Crónica de oootro adiós

Madrugué. Tenía los ojos lo suficientemente hinchados como para dificultarme la postura de los lentes. A las 5:30am llamé un taxi, a las 5:40 llegó, me fui sin despedirme de nadie y a las 5:50 ya estaba en el aeropuerto. Hice la fila —que no era mi fila— cinco veces. Había una raya en el piso tras la que siempre aparecía una auxiliar de gafas gruesas a preguntar “cuántas maletas” y que marcaba el punto donde yo debía devolverme a empezar la espera de nuevo porque no me gusta decirle a la gente “pase, pase, pase” durante quién sabe cuánto tiempo. Él llegó a las 6:20, justo a encontrarme tras la raya y con la señora lista para preguntarnos si registraría solo una maleta, que si él era residente y que si no era residente entonces qué hacía allá. Se miraron raro la señora y él hasta que interrumpí: “es estudiante”.

En la fila apareció una niña que estudió conmigo en el colegio y que ahora vive en otro país. Digo “niña” porque a las del colegio siempre las llamaré así, pero en realidad era una ejecutiva de mirada impaciente y paño negro sobre los jeans. Quise saludarla porque me caía muy bien pero recordé que la gente del colegio no suele reconocerme ahora. Me limité a mirarla hasta que terminó la espera del check-in.

Desayunamos en uno de los dos restaurantes que tiene el aeropuerto. Tres si contamos esa extraña tienda de lácteos. Nada tiene sentido en ese terminal. Parece un centro comercial de lujo sin ninguna tienda útil y del que coincidencialmente salen aviones. Después de comer nos despedimos con el beso breve de quien se va y vuelve ahorita.

Aquí —volviendo a la casa, diciendo otra vez adiós pero por teléfono, lagrimeando un poco al preguntarme mi mamá cómo me fue— debería hablar de la ausencia desgarradora, del vacío. Debería sentir todo eso, de hecho; incluso me preparé para ello. Me puse a ver Annie Hall como para sincronizarme con la pérdida de Alvy Singer, pero en la mitad de la película apareció él en forma de texto.

—¿Houston?— pregunté.
—Y no tenemos ningún problema—, respondió.

La verdad es que lo más apremiante era el sueño.

Ramen Girl

Vi una película —bueno, parte de una película— sobre una señora que aprende a hacer ramen en Tokio y se gana el corazón de sus senseis japoneses a pesar de su mal japonés (escucha pero no habla, tal como yo durante mi primer año de universidad). De repente me dieron ganas de comer ramen, aún a sabiendas de que en Japón esa siempre fue mi última opción en materia de fideos. Esa sopita… el premio de un huevo cocinado escondido por ahí… hmmmm.

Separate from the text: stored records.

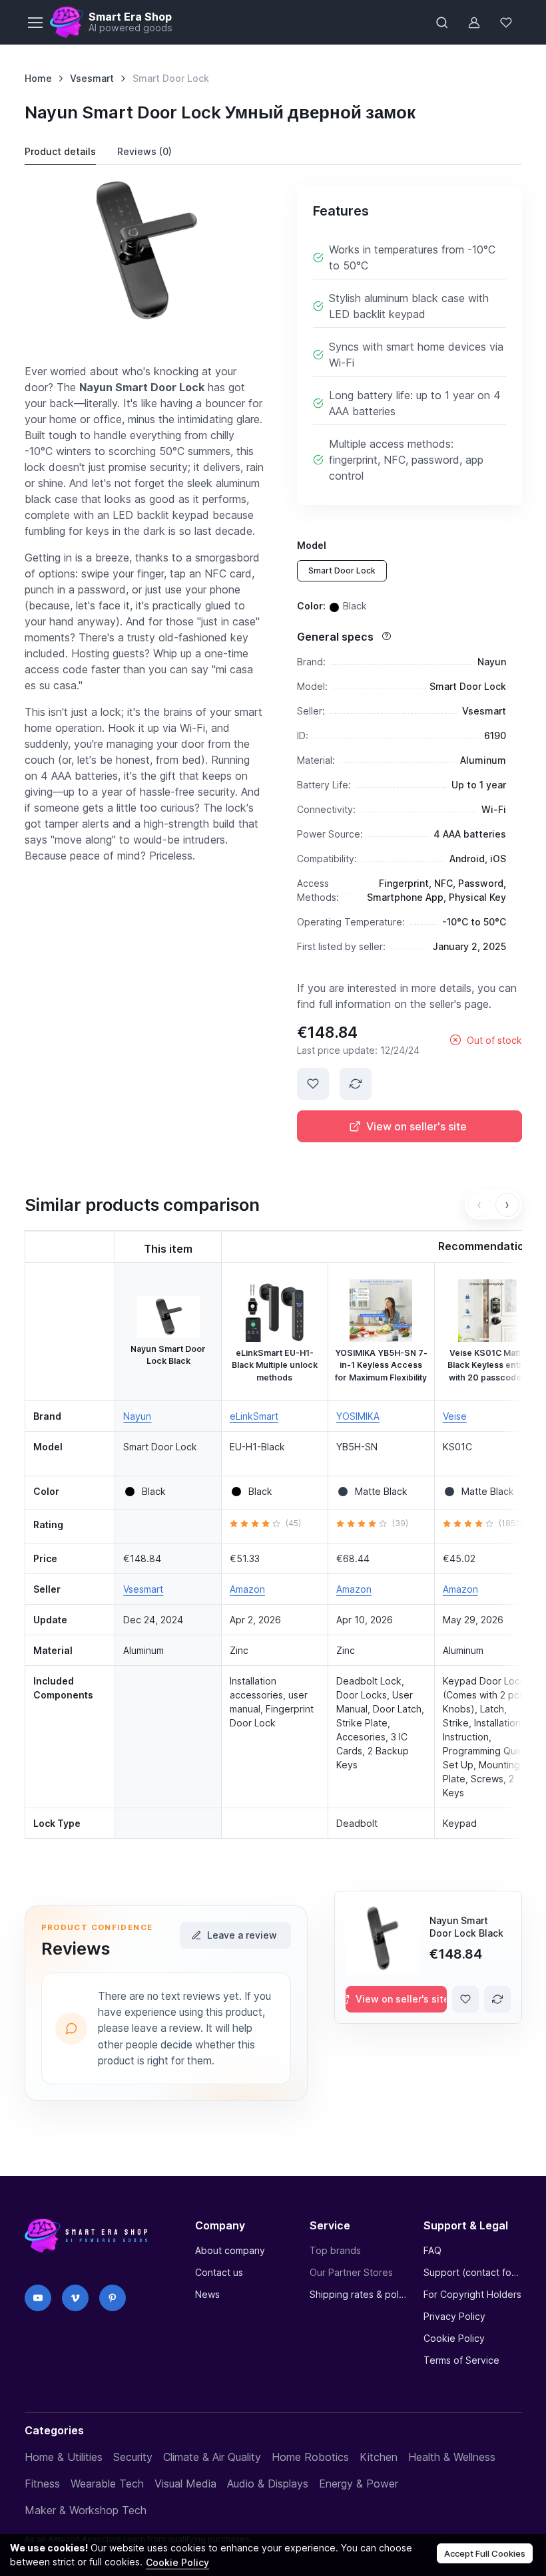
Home (38, 78)
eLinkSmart (254, 1416)
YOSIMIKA (358, 1416)
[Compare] (356, 1084)
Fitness (42, 2483)
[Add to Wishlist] (313, 1084)
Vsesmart (92, 78)
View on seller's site (416, 1126)
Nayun (137, 1416)
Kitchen (379, 2457)
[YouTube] (38, 2298)
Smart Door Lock (342, 570)
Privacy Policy (454, 2316)
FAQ (432, 2250)
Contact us (219, 2272)
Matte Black (381, 1491)
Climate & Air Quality (212, 2457)
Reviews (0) (144, 151)
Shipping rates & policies (359, 2294)
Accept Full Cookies (484, 2553)
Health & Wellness (451, 2457)
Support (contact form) (472, 2272)
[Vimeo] (75, 2298)
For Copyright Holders (472, 2294)
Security (132, 2457)
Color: (332, 605)
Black (154, 1491)
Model (311, 545)
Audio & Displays (267, 2483)
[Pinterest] (112, 2298)
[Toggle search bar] (442, 23)
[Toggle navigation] (35, 23)
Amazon (247, 1589)
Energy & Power (358, 2483)
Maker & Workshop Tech (85, 2510)
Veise (455, 1416)
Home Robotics (310, 2457)
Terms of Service (461, 2360)
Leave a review (242, 1935)
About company (230, 2250)
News (207, 2294)
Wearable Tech (107, 2483)
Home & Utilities (64, 2457)
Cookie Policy (454, 2338)
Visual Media (185, 2483)
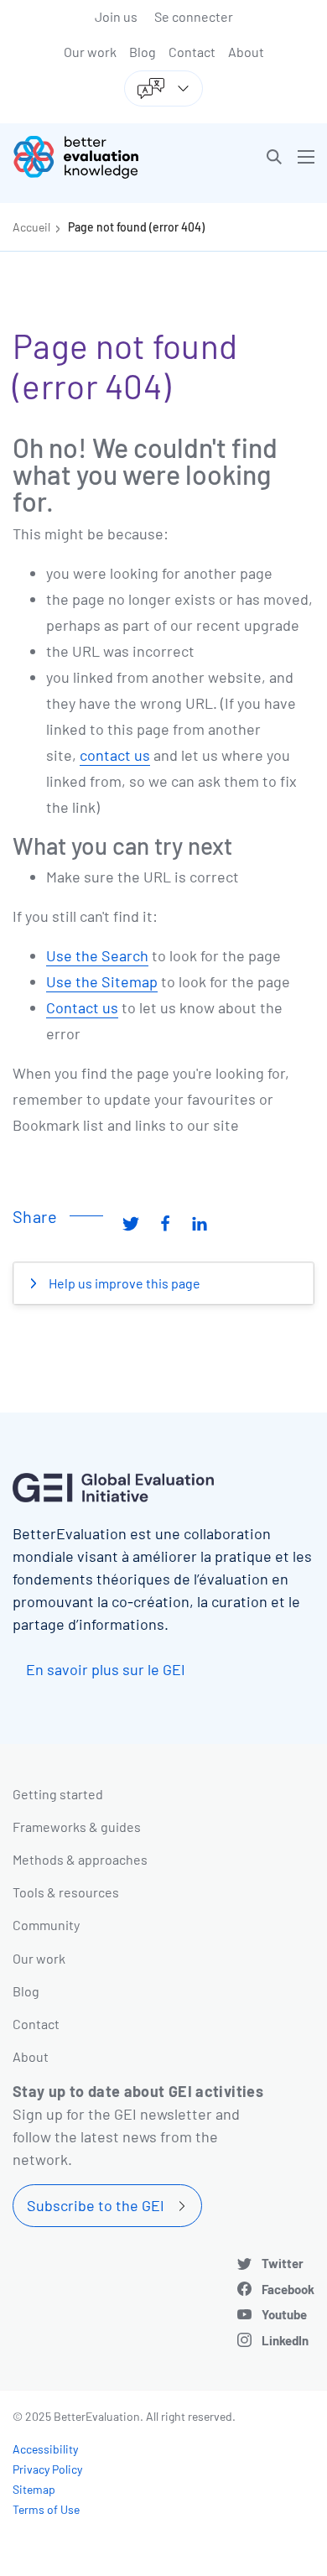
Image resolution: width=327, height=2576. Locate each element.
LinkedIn (285, 2340)
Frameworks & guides (77, 1826)
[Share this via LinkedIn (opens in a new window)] (199, 1223)
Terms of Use (46, 2509)
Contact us (82, 1007)
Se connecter (193, 16)
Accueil (31, 227)
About (246, 52)
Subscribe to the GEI (95, 2205)
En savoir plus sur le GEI (105, 1669)
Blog (142, 52)
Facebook (288, 2289)
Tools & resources (66, 1892)
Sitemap (34, 2489)
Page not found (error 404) (136, 227)
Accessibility (45, 2449)
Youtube (284, 2314)
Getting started (58, 1794)
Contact (192, 52)
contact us (115, 755)
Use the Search (97, 955)
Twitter (283, 2263)
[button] (274, 156)
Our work (90, 52)
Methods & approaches (80, 1859)
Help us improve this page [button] (123, 1283)
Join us (116, 16)
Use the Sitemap (102, 981)
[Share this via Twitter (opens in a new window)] (131, 1223)
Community (46, 1925)
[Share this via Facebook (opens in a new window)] (165, 1223)
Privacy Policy (47, 2469)
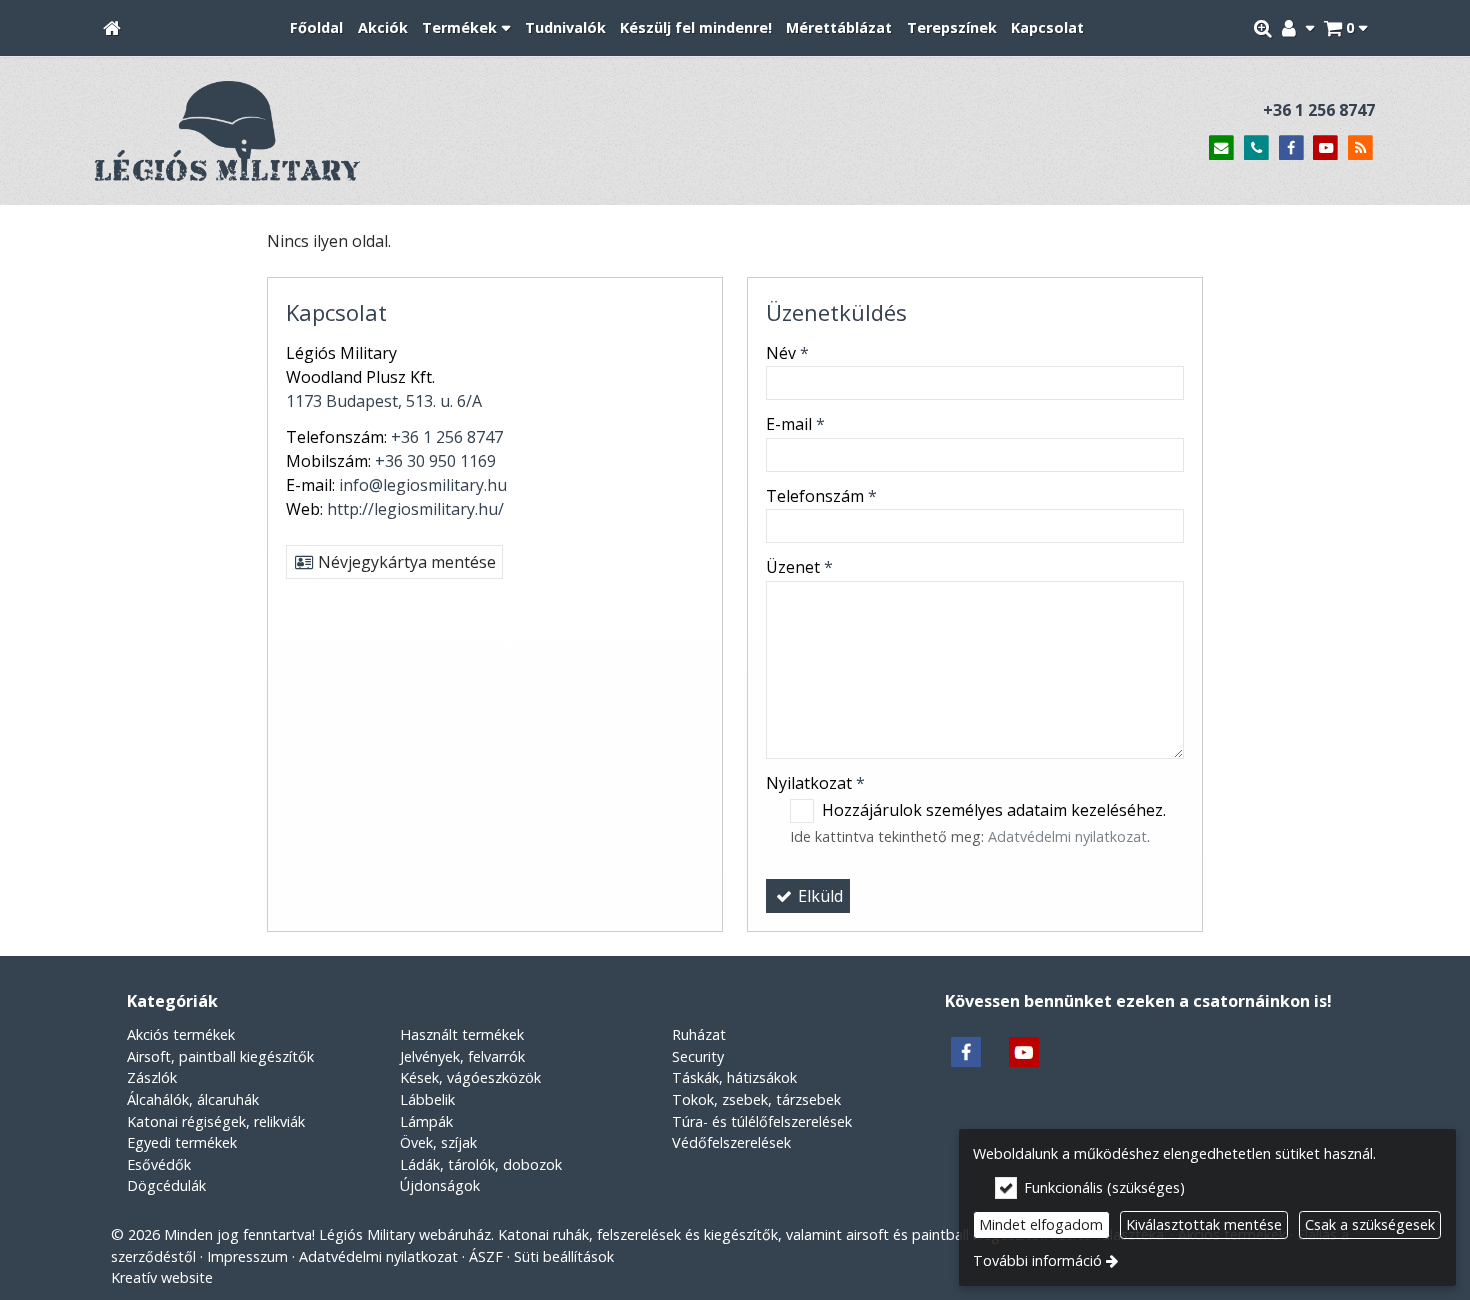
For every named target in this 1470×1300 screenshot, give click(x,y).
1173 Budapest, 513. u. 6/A (384, 401)
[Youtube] (1325, 148)
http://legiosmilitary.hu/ (415, 509)
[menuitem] (112, 28)
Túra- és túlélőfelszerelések (762, 1121)
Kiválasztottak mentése (1204, 1224)
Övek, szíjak (438, 1142)
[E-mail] (1221, 148)
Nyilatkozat (815, 783)
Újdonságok (440, 1185)
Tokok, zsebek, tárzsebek (756, 1099)
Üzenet (799, 567)
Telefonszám (821, 496)
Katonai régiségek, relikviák (216, 1121)
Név (787, 353)
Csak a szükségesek (1370, 1224)
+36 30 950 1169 (435, 461)
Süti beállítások (564, 1256)
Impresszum (247, 1256)
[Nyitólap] (112, 28)
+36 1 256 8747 (1319, 110)
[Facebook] (1291, 148)
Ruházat (699, 1034)
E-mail (795, 424)
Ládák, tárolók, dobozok (481, 1164)
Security (698, 1056)
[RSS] (1360, 148)
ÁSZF (486, 1256)
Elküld (818, 896)
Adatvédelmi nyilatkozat (1067, 836)
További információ (1037, 1260)
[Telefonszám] (1256, 148)
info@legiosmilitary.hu (423, 485)
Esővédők (159, 1164)
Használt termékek (462, 1034)
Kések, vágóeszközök (470, 1077)
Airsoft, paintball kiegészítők (220, 1056)
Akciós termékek (181, 1034)
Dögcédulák (166, 1185)
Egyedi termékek (182, 1142)
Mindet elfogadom (1041, 1224)
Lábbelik (427, 1099)
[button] (1345, 28)
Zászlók (152, 1077)
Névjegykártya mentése (405, 562)
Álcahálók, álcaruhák (193, 1099)
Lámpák (426, 1121)
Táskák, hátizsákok (734, 1077)
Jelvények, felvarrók (462, 1056)
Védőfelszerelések (731, 1142)
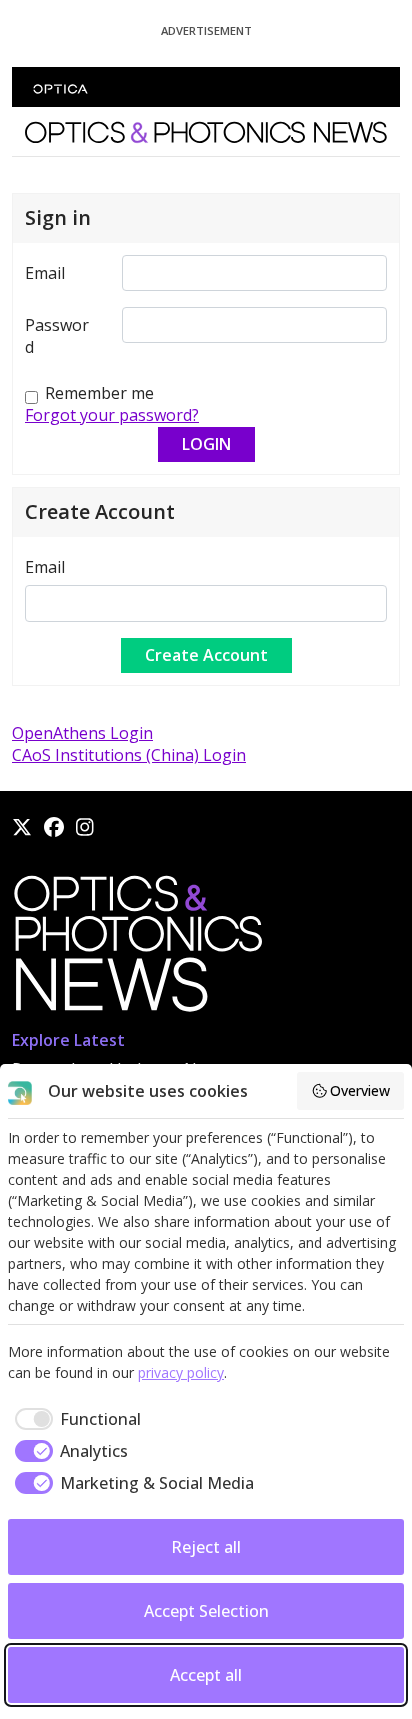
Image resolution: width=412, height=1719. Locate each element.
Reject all (206, 1547)
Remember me (99, 393)
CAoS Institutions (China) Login (129, 755)
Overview (360, 1090)
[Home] (137, 950)
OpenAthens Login (82, 733)
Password (57, 336)
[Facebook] (54, 827)
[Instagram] (85, 827)
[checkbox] (74, 1419)
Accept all (206, 1675)
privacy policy (181, 1372)
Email (45, 273)
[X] (22, 827)
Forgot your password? (112, 415)
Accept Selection (206, 1611)
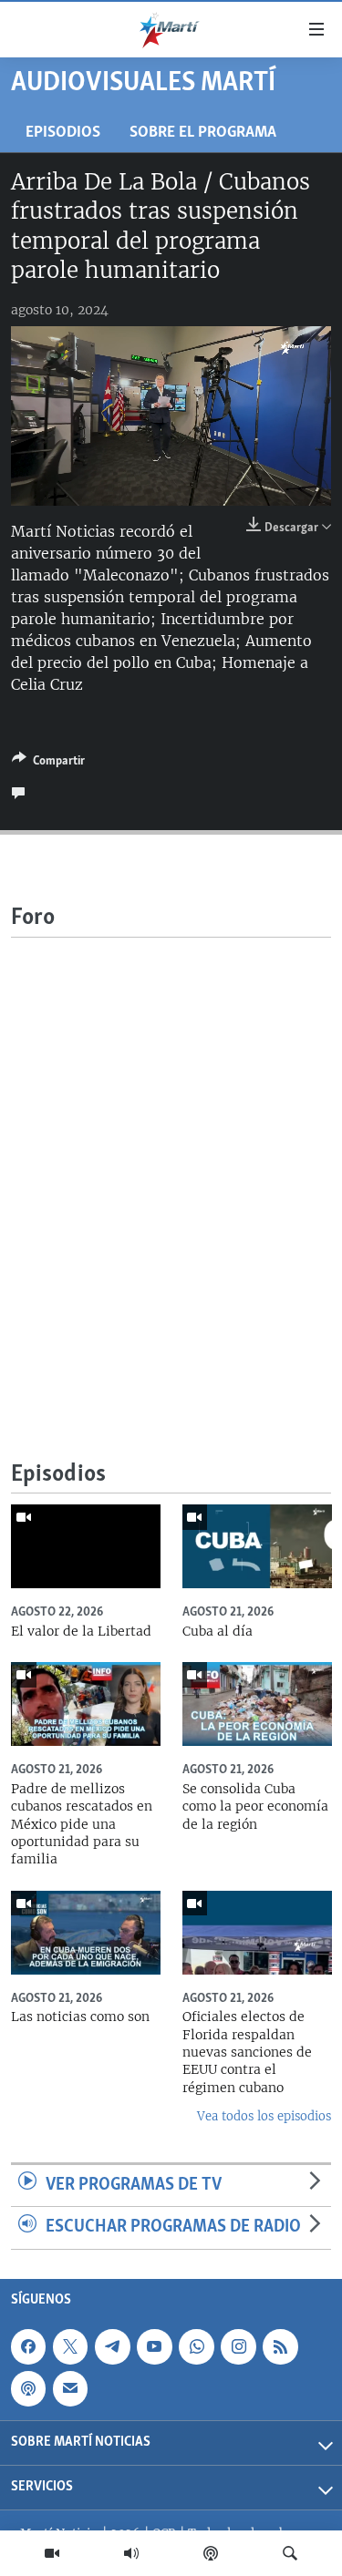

Me acordé de cuando Chee Siang y yo fuimos a comer ramen picante en Yokohama. Extraño a Chee Siang. Debería teletransportarlo acá e invitarlo a comer para que me pida que ordene por él pero que sea algo sin carne de res. Es más, hoy con gusto retrocedería el tiempo y saldría con él a pedir algo para llevar en Sankichi, el chuzo de la esquina cerca de la estación Tama en nuestro pequeño rincón de Tokio. Toca retroceder porque el presente no es tan brillante: el chuzo se incendió el año pasado y yo aquí y si no me apuro en ahorrar el Chee Siang se me va a devolver a Malasia y visitarlo me va a costar más más caro.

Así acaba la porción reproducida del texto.